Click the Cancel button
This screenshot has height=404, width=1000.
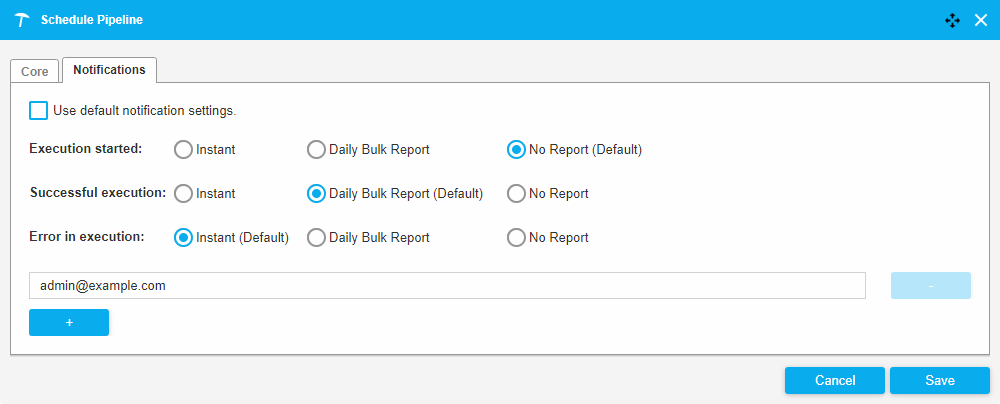[x=835, y=381]
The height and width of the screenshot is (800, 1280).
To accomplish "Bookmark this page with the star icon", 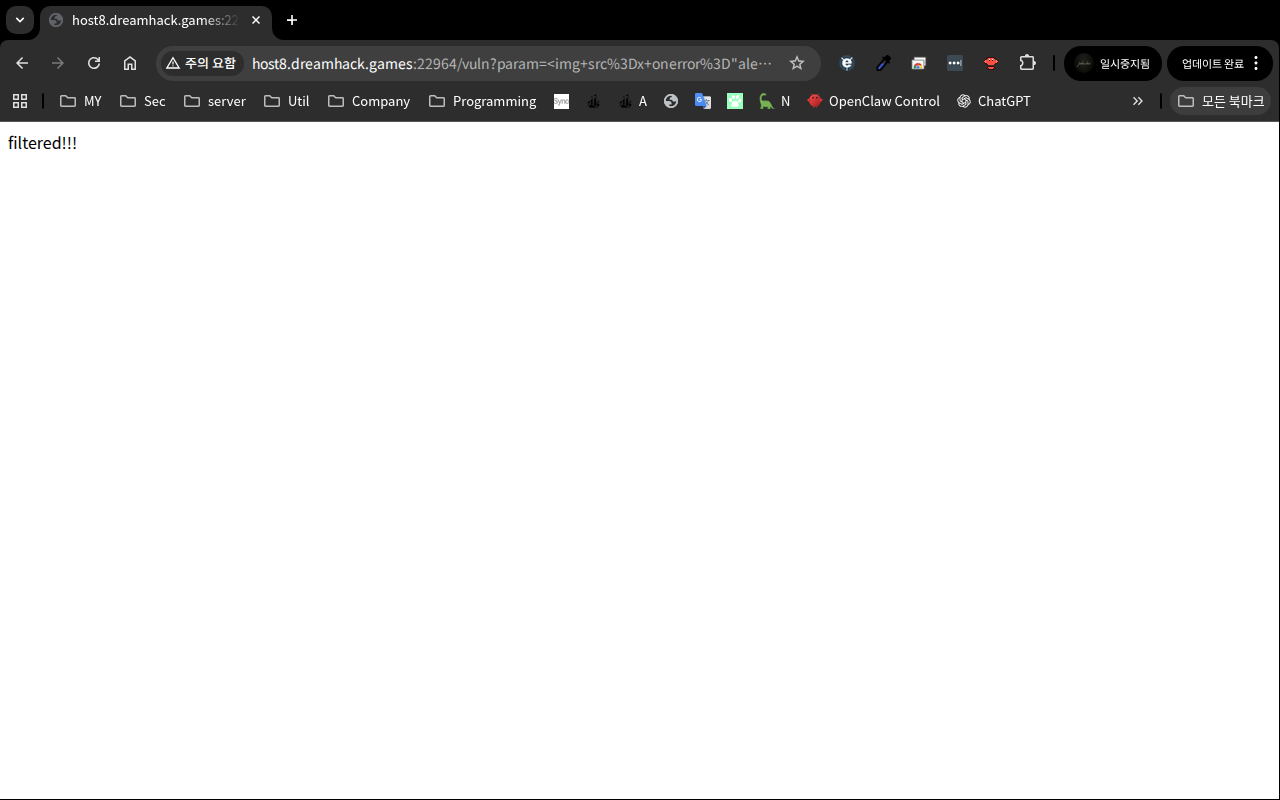I will [797, 63].
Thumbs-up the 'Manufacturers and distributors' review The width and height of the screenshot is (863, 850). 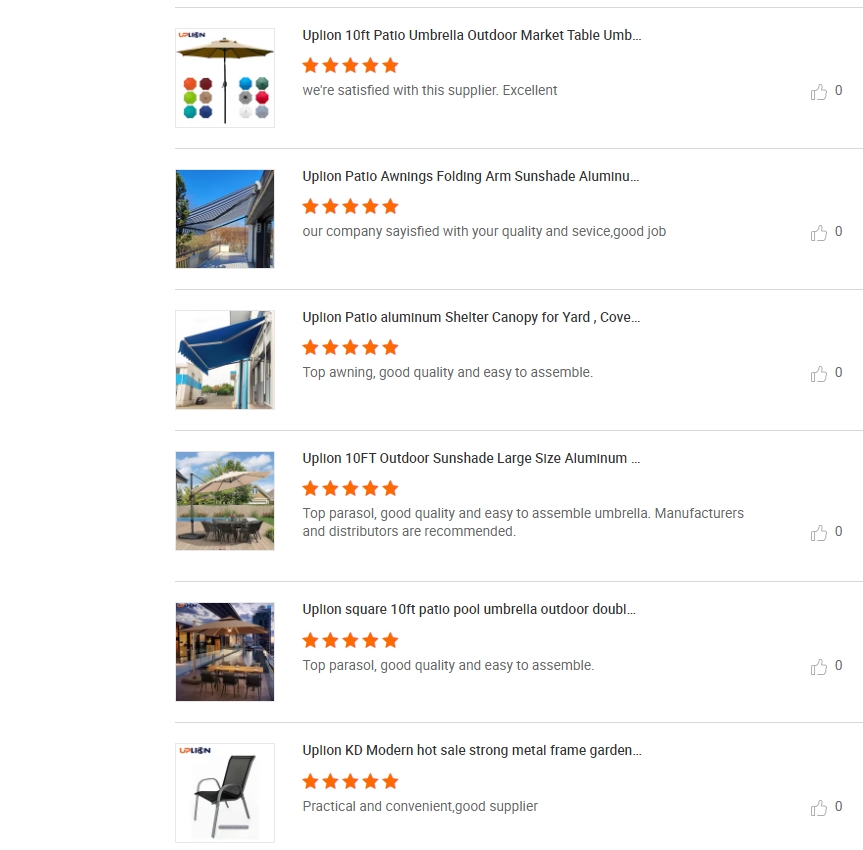(818, 532)
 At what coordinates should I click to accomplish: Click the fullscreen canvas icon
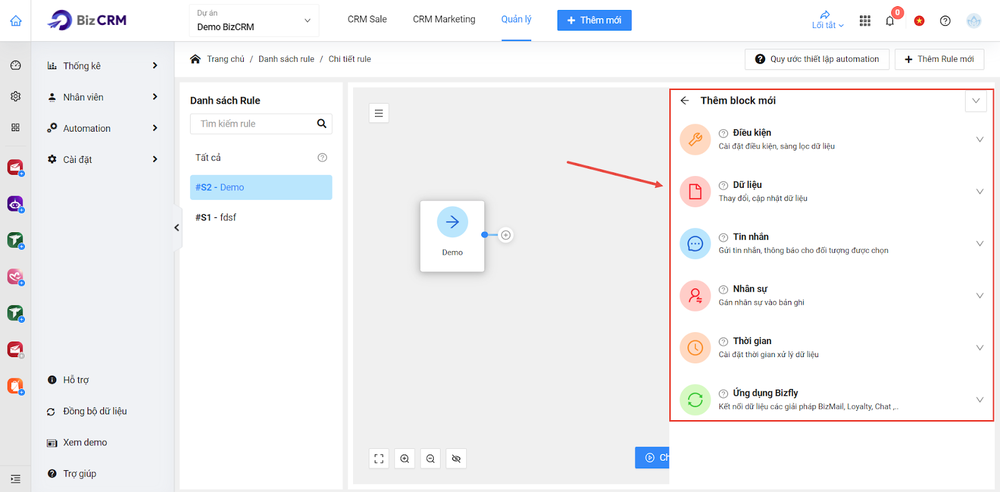point(379,458)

*Work request*
Would you transcribe, exactly and only, the lines from the one that contains "At what coordinates" through the last line of the data above, without any pictures?

*Answer*
 At what coordinates should I click to accomplish: Click the fullscreen canvas icon
point(379,458)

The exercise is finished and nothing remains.